Sturges was born in Fairfield, Connecticut on June 1, 1833. He was the eldest son of Mary Pemberton (née Cady) Sturges (1806–1894)[1] and Jonathan Sturges.[2] He grew up in New York City and at his parents' Gothic Revival summer house (today known as the Jonathan Sturges House) on Mill Plain Road in Fairfield.[3][4] His elder sister Virginia was married to railroad executive William H. Osborn.[5][6] His younger siblings were Amelia Sturges (the first wife of J. P. Morgan),[7][8] Arthur Pemberton Sturges (who studied at Princeton Theological Seminary, but died before graduating),[9] and historian Henry Cady Sturges.[10]
His paternal grandparents were Barnabas Lothrop Sturges and Mary (née Sturges) Sturges.

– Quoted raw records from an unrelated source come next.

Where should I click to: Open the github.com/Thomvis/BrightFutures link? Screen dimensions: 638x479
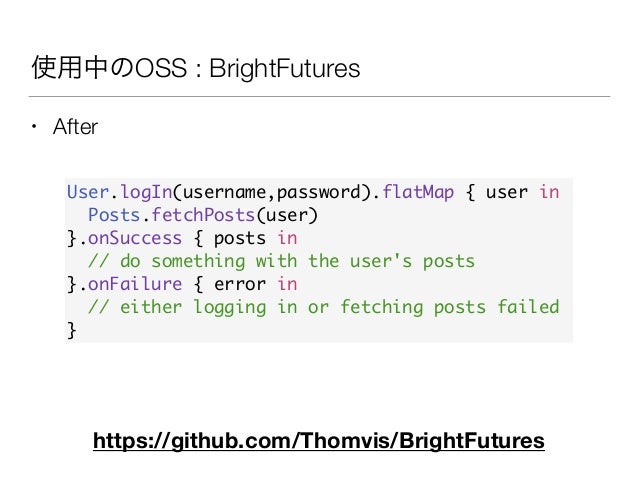point(319,441)
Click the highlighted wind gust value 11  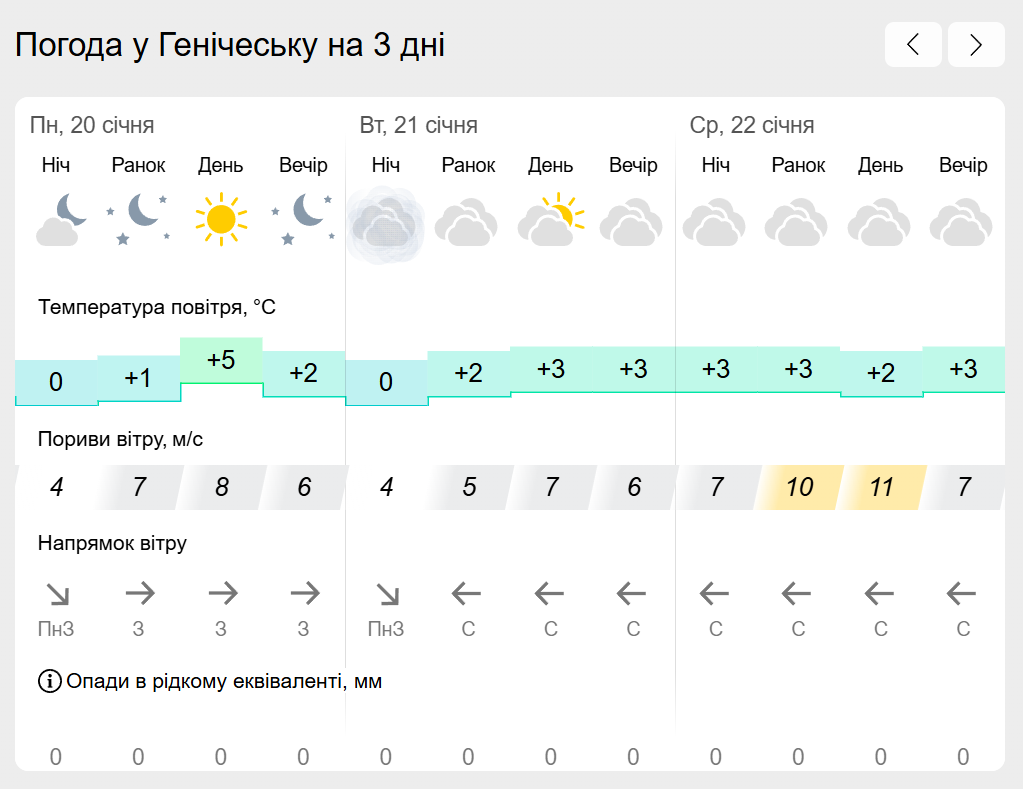881,487

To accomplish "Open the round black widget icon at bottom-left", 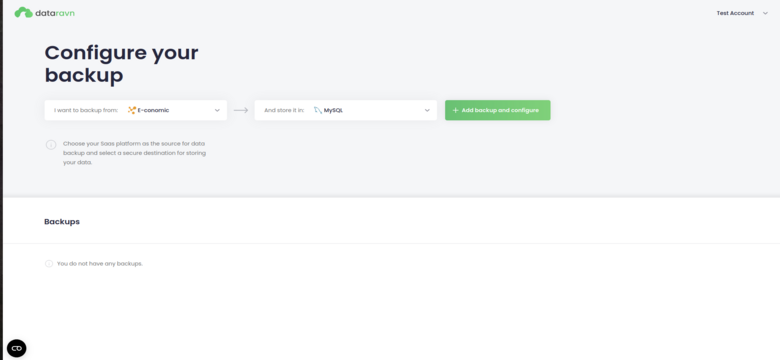I will tap(16, 348).
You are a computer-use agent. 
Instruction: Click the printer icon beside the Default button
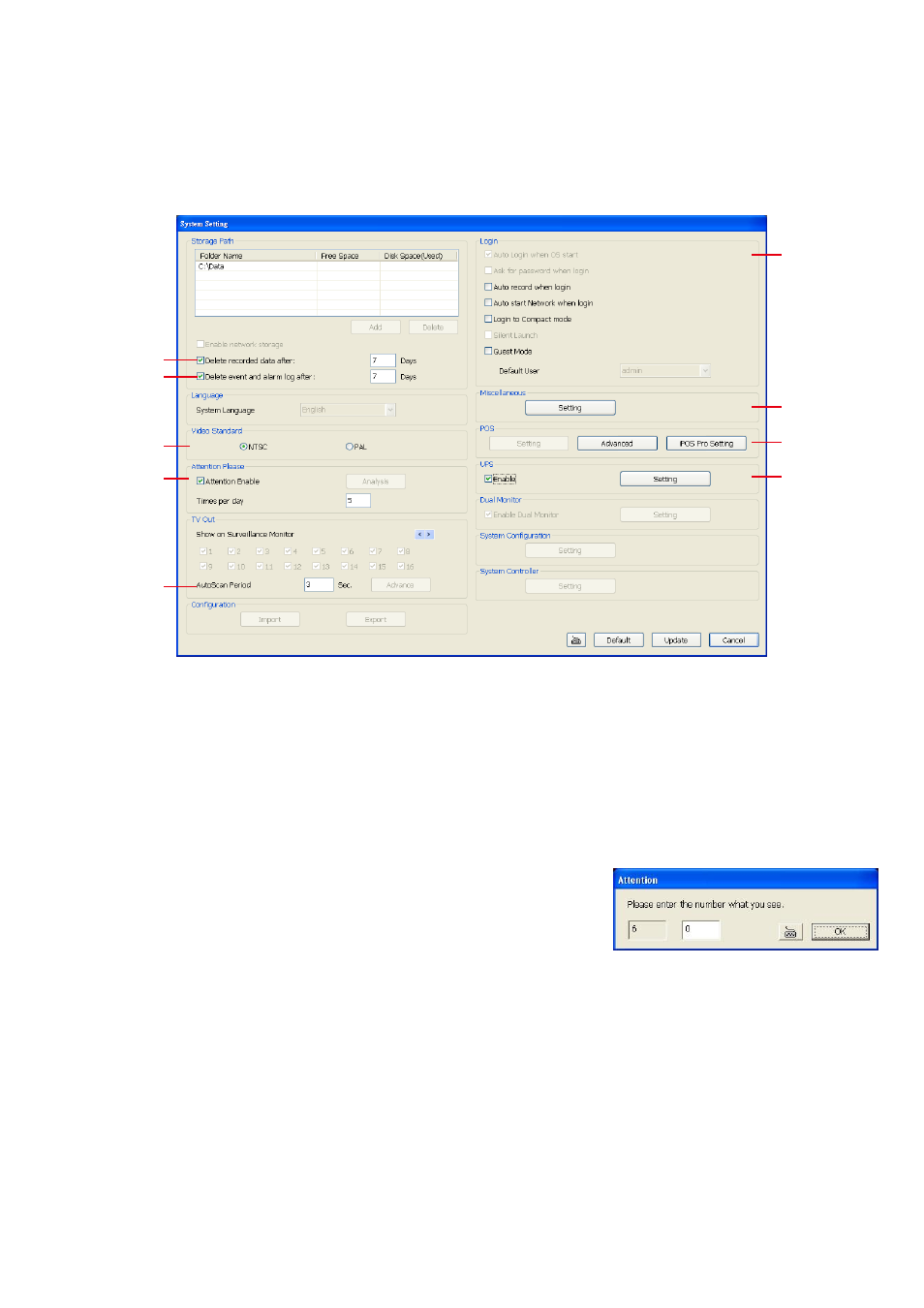575,639
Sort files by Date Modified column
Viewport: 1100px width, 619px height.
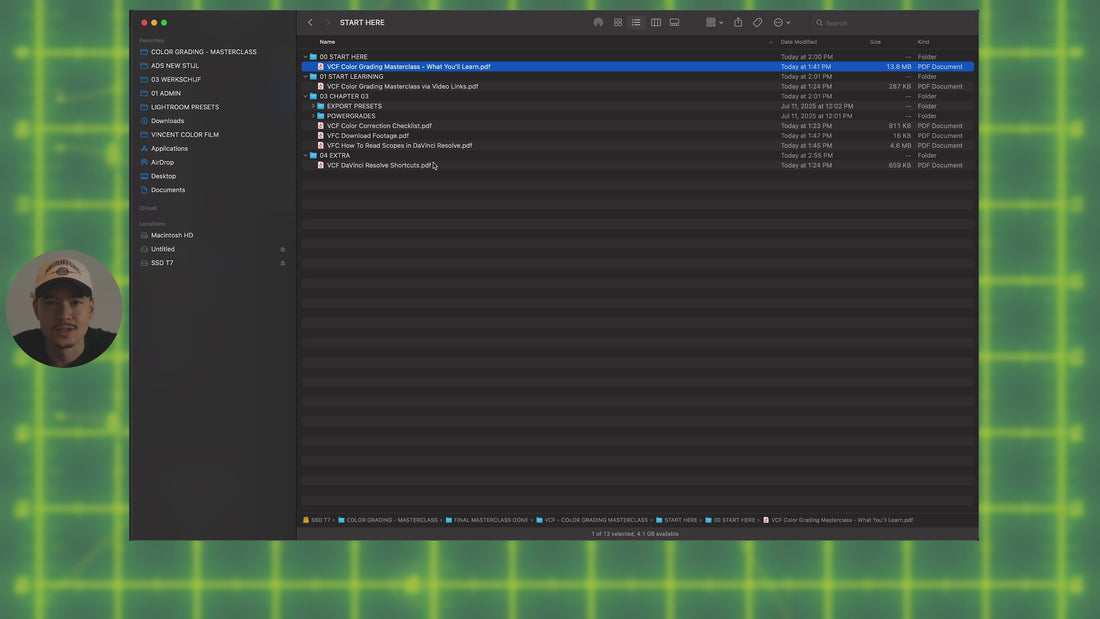(799, 42)

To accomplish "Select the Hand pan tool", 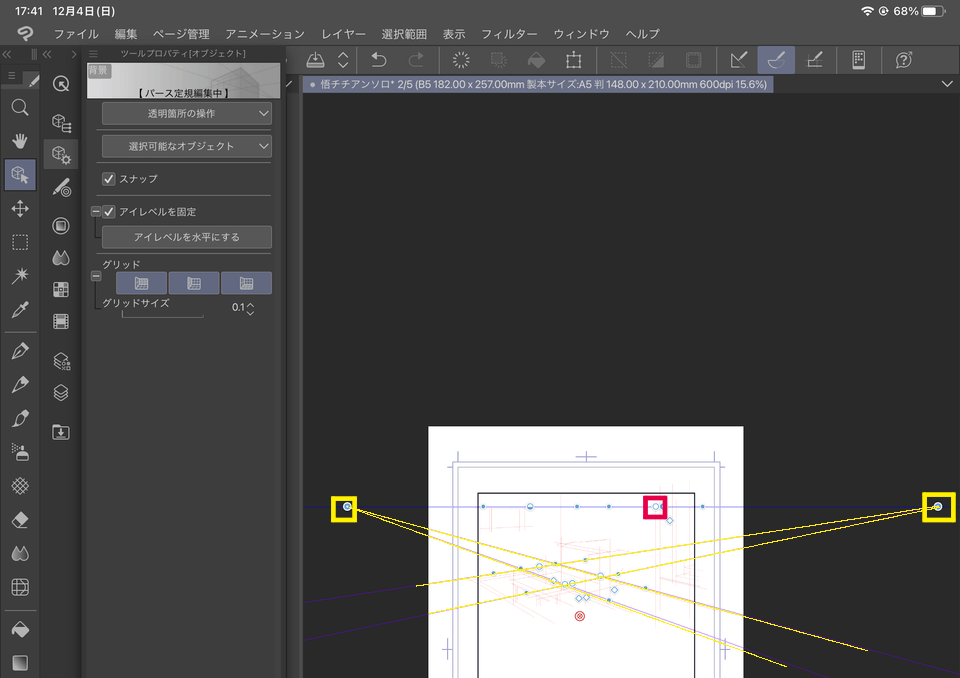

His great-uncle, Lewis Burr Sturges, and great-grandfather, Jonathan Sturges, were both U.S. Representatives from Connecticut.[11] His maternal grandparents were Ebenezer Pemberton Cady (a grandson of Ebenezer Pemberton) and Elizabeth Smith Cady.[12]
Career
Sturges maintained the books for the 1,000 family farm in Fairfield, Connecticut,[13] including "daily notations on the weather and the amount of labor expended, accounts with Sturges, and an inventory of 'his place.'[14] He also served as a director of the National Bank of Commerce in New York (alongside J. Pierpont Morgan, James N. Jarvie, Augustus D. Juilliard, John Stewart Kennedy, Charles D. Lanier, and Charles H. Russell),[15] of which his father was a founder and one of the original stockholders and directors in 1839, among John Austin Stevens, Peter Gerard Stuyvesant, Samuel Ward, and Stephen Whitney.[16]
A prominent philanthropist, he was a charter member of the Century Association, a trustee of the New York Public Library, and was especially active in the affairs of the Presbyterian Hospital where he founded the Florence Nightingale School for Trained Nurses.[17]